A typical practice group's site contains training materials, client alert memos, recent developments bulletins, internal memos on selected topics, standard forms and precedent documents. Material is regularly added, but rarely pruned. Importantly, the material is organized mostly by type of material (training outlines, client alerts, etc.), rather than by topic. That organizational approach is easy to maintain and works well enough for many types of searches. However, a lawyer seeking information on a specific subject is forced to wade through a potentially overwhelming quantity of material.
Because of the flexibility of web technology, multiple views can co-exist. Thus, it is possible to add a subject matter view as an option to the existing practice group web site presentation. Creating a subject matter view requires three things:
- Develop a subject matter index (called a taxonomy) for the practice group,
- Tag all the practice group's intranet material with the relevant subject matter (or sub-matter) labels, and
- Develop a process to tag future content as it is added.
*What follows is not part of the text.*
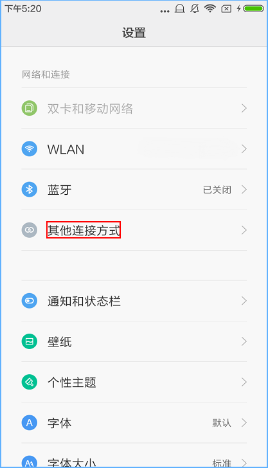This screenshot has width=268, height=468.
Task: Open Bluetooth chevron next to 已关闭
Action: (244, 189)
While this process does not require general participation of the firm's lawyers, it does require focused involvement by one or two lawyers in the practice group, both to develop and maintain the taxonomy and to tag material. This effort will be significant for those lawyers. Creating a taxonomy is more difficult than it seems. It requires time of senior lawyers. It must have sufficient detail but not too much detail. It should include cross-references, as not all users will think about the subjects in the same way. It should be user-tested. And it should be modified as new subjects arise. It is quite feasible, though, to motivate one or two lawyers to undertake this effort.
The hard work to create a taxonomy results in a powerful tool. Beyond making intranet material more accessible to the firm's practice groups, the taxonomy can be fed into specialized auto-categorization software to add subject matter tags to the firm's general document population. This adds an additional way to filter when searching for documents.
Searchable opinions database
Keith's firm has a risk management-driven process to file in a central location the legal opinions the firm renders, together with related back-up memoranda. Wouldn't it be great if this file could be made searchable?
Fortunately, that requires only a modest effort. The hard work has already been done, because the firm already has a process for identifying final opinions. These documents are also already searchable as part of the firm's document management system. All that remains to be done is for a paralegal or other administrator to electronically tag the opinions submitted to the central file as “Final Firm Opinion.” When that attribute is then used for search filtering, a legal opinions database has been created. Other filters can then be applied to create powerful searches on the opinions database. For example, combining filters based on matter type and industry (made available via the first project discussed in this post) would allow the firm's lawyers to identify industry-specific opinion formulations rendered in given types of matters.
When pursuing any of these suggestions, the process should include three important elements. First, one person should be in charge, working under the supervision of one partner. That partner must be engaged. Second, the program should proceed with a pilot effort, to determine whether the concept is viable. In this pilot the reliability of underlying data should be assessed, the usability of the system for lawyers should be tested and training needs should be determined. A project almost always changes during the pilot phase. The third important element is to establish success criteria. These are metrics or subjective criteria (such as lawyer surveys) that will support (or negate) the conclusion that the program works. If the success criteria are not achieved in the pilot, the program should be cancelled or substantially revised before additional firm resources are committed.